Risks to the environment
If biological materials escape from our lab, GMOs can spread in the environment and gene transfer can occur. Moreover, the aim of our bacterial system (called SubtiTree) is to kill a fungus (Ceratocyctis platani). The risk to the environment is high because our system could perturb ecological niche and unbalance the environment of some plants. All our waste is autoclaved to minimize the risk for the environment.
We use three fungicides.
The first one, D4E1, is a synthetic peptide.
The second is EcAMP-1 (BBa_K1162001), an AntiMicrobial Peptide from banyard grass added to the Registry last year by the team Utah State.
The last one is GAFP-1, the Gastrodia AntiFungal Protein.
These fungicides are not authorized yet by the European Union because they are not commercialized.
Risks to security through malicious mis-use by individuals, groups, or countries
If someone steals the biological material it could be dangerous for the environment because our bacterium will produce three bio-fungicides. This could lead to the disturbing of some ecosystems.

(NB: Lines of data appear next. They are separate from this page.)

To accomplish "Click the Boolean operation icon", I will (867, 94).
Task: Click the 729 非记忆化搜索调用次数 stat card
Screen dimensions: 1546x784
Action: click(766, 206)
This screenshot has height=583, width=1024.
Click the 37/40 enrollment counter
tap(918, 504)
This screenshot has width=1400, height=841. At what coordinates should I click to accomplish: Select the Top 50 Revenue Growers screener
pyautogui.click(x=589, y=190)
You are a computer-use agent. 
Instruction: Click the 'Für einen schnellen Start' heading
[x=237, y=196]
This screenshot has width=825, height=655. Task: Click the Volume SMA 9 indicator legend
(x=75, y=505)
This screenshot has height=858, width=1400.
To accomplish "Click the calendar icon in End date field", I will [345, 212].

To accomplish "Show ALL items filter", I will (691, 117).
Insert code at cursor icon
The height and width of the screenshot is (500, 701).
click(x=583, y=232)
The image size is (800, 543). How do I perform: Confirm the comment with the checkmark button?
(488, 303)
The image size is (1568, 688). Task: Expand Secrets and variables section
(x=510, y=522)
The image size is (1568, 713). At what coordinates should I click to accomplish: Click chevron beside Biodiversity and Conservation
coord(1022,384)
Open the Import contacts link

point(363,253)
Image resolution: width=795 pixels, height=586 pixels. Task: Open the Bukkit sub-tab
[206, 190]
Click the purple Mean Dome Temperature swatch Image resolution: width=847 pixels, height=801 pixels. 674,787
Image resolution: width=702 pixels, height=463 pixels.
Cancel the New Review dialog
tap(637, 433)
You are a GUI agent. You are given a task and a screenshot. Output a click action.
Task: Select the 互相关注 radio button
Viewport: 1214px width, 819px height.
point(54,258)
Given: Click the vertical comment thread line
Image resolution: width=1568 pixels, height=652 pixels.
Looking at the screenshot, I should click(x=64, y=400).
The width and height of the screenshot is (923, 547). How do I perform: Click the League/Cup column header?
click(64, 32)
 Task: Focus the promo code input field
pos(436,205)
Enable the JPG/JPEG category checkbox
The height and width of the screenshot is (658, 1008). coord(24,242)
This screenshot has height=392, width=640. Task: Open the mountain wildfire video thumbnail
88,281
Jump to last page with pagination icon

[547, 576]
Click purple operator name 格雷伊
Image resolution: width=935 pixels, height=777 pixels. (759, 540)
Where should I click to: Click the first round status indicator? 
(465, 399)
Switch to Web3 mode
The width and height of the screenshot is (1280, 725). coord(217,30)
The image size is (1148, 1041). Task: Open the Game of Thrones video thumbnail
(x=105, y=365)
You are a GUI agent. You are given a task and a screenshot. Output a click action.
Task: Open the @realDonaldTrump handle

However, the fungicides are natural and one of them is used in agriculture. With these considerations, we can assume that the risk is not very high for the chosen parts.
How to reduce these risks?
We take care of our waste and our biological material.
We have chosen only non-pathogenic species to work on: E. coli and B. subtilis.
We use non-pathogenic fungus to test our SubtiTree system: Aspergillus brasiliensis, Chaetomium globosum, Trichoderma reesei and Aspergillus nidulans.
Indeed the targeted fungus, Ceratocystis platani, is pathogenic. Therefore we avoid working with it.
Risks in the Future
The system designed could be applied to many fungi. The fungicides used in our project are biological and specifically kill the fungi, and no other eukaryotic cells.
However, a malicious person could replace these fungicides by others which are more dangerous. Indeed our problem is that there is no regulation of the production of fungicides.
How to reduce these Future risks?
We have thought about several ways to minimize risks:
- we choose an auxotrophic strain of B. subtilis. The auxotrophy is for the glutamic acid, which is very present in plant's sap.
- we choose a non-spore-forming strain ofB. subtilis. The sporulation is the endophyte bacteria mechanism used to survive through winter. Thus, our bacterial system will be time limited.
- we want to use a toxin/antitoxin system to avoid gene transfer between our optimized bacterium and another wild-type bacteria.